> **WORK REQUIRED**:
Please locate each line below that contains the word "dropdown" and copy those lines out.

-- Start INFORMATION SHOWN --

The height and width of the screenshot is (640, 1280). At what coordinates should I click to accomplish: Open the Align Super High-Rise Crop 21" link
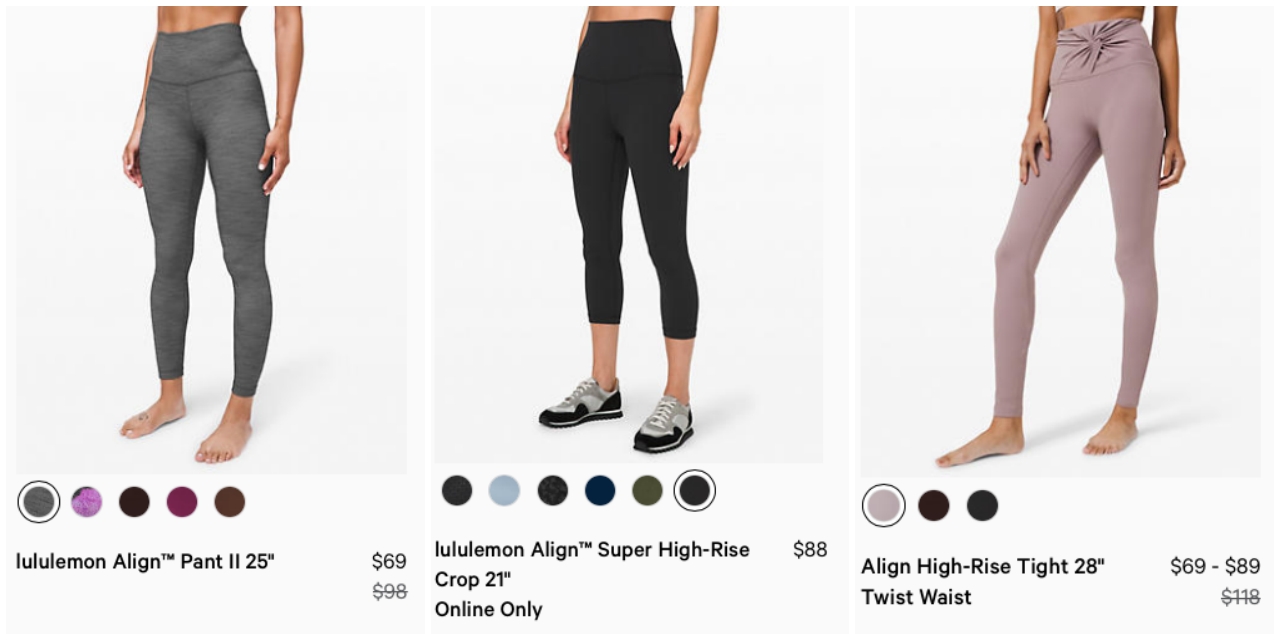[592, 564]
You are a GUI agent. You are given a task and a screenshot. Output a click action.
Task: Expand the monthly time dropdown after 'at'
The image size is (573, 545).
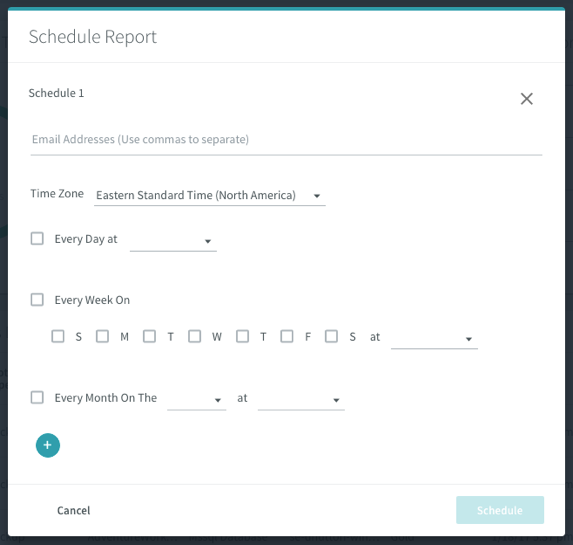[301, 400]
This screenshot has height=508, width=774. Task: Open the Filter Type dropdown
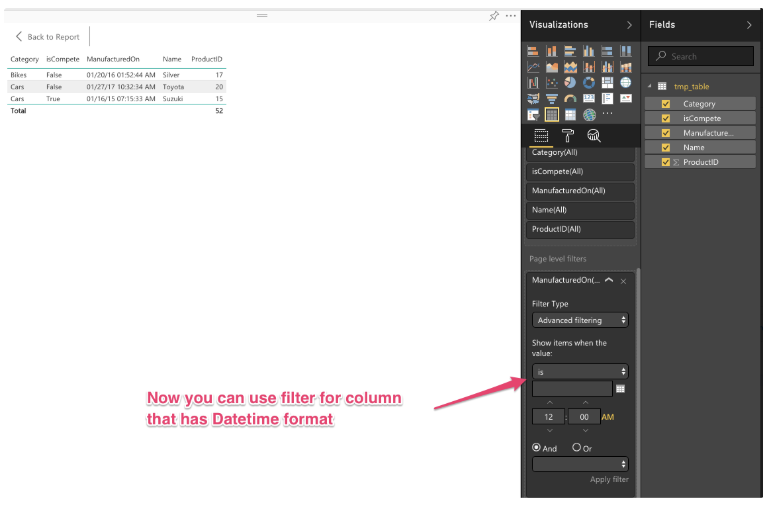point(580,320)
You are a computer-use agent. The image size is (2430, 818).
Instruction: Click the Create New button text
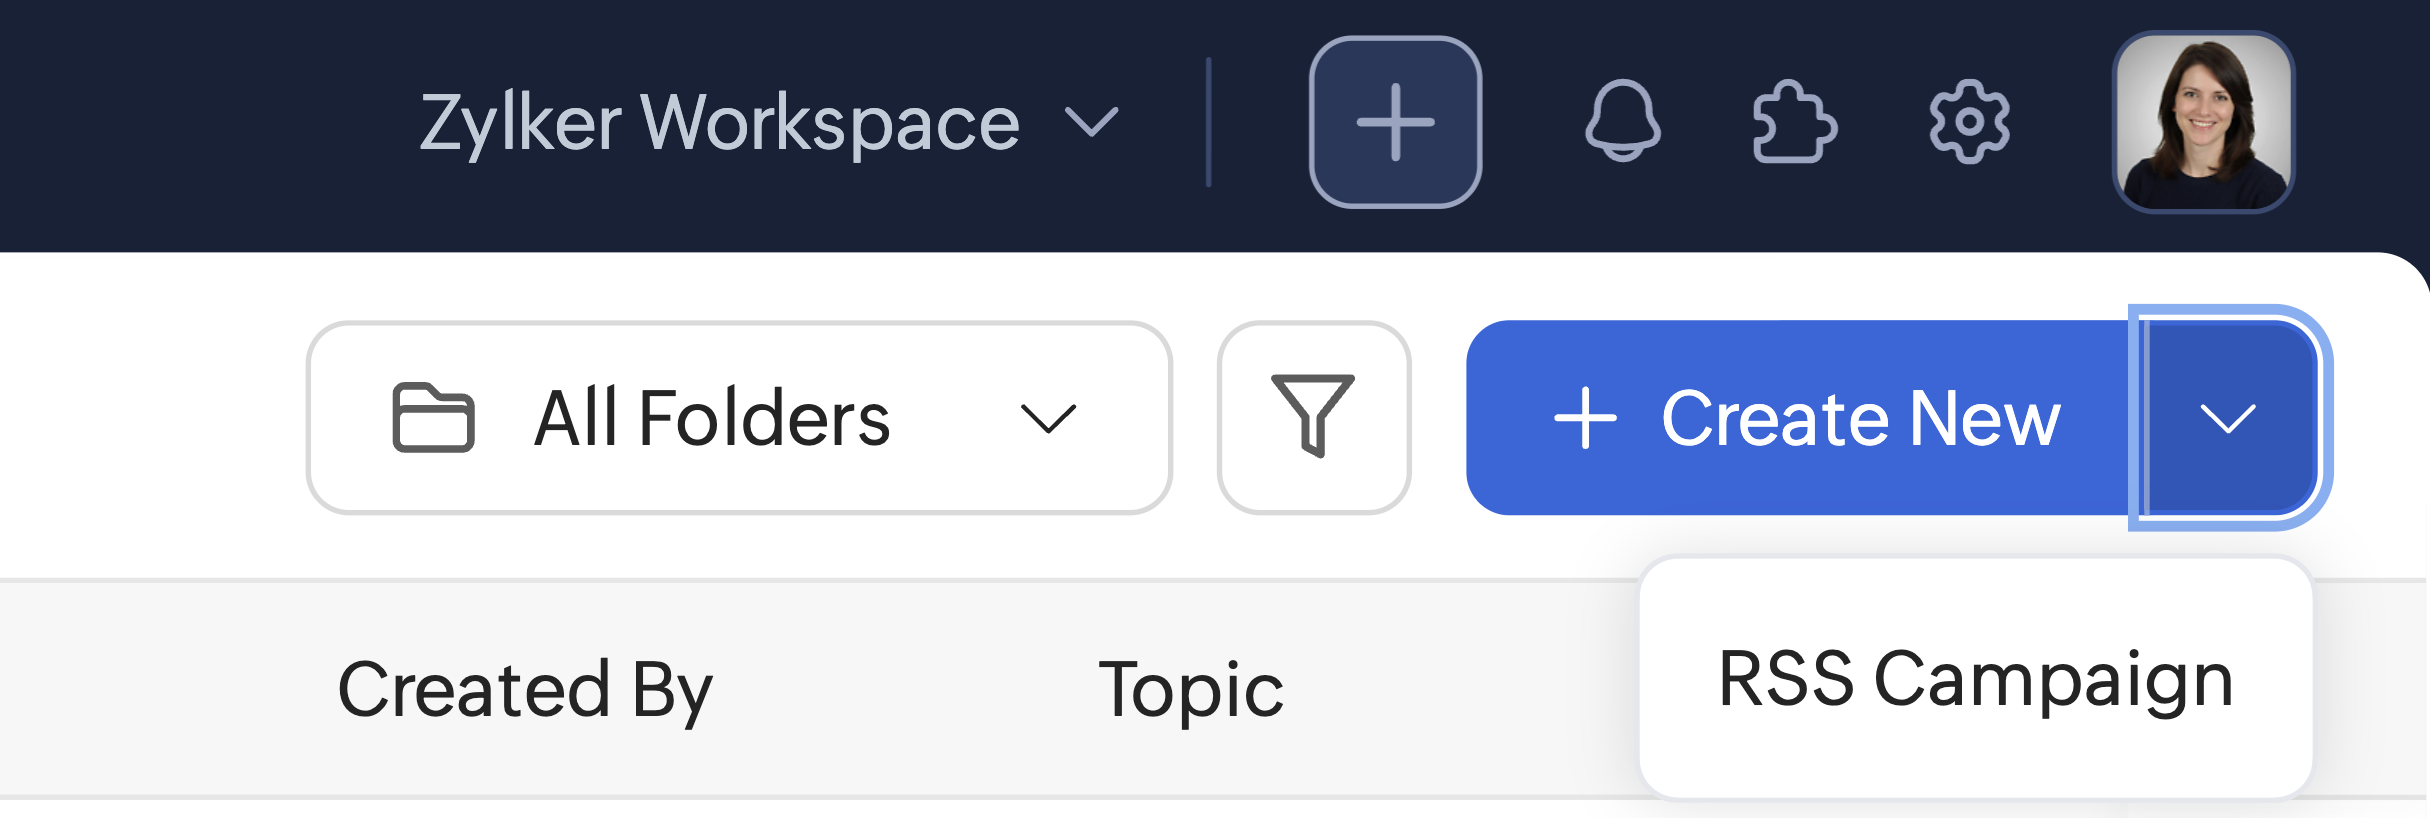1861,418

-- End INFORMATION SHOWN --

> **FULL SOLUTION**:
Task: Expand the monthly time dropdown after 'at'
This screenshot has height=508, width=774. Task: Open the Filter Type dropdown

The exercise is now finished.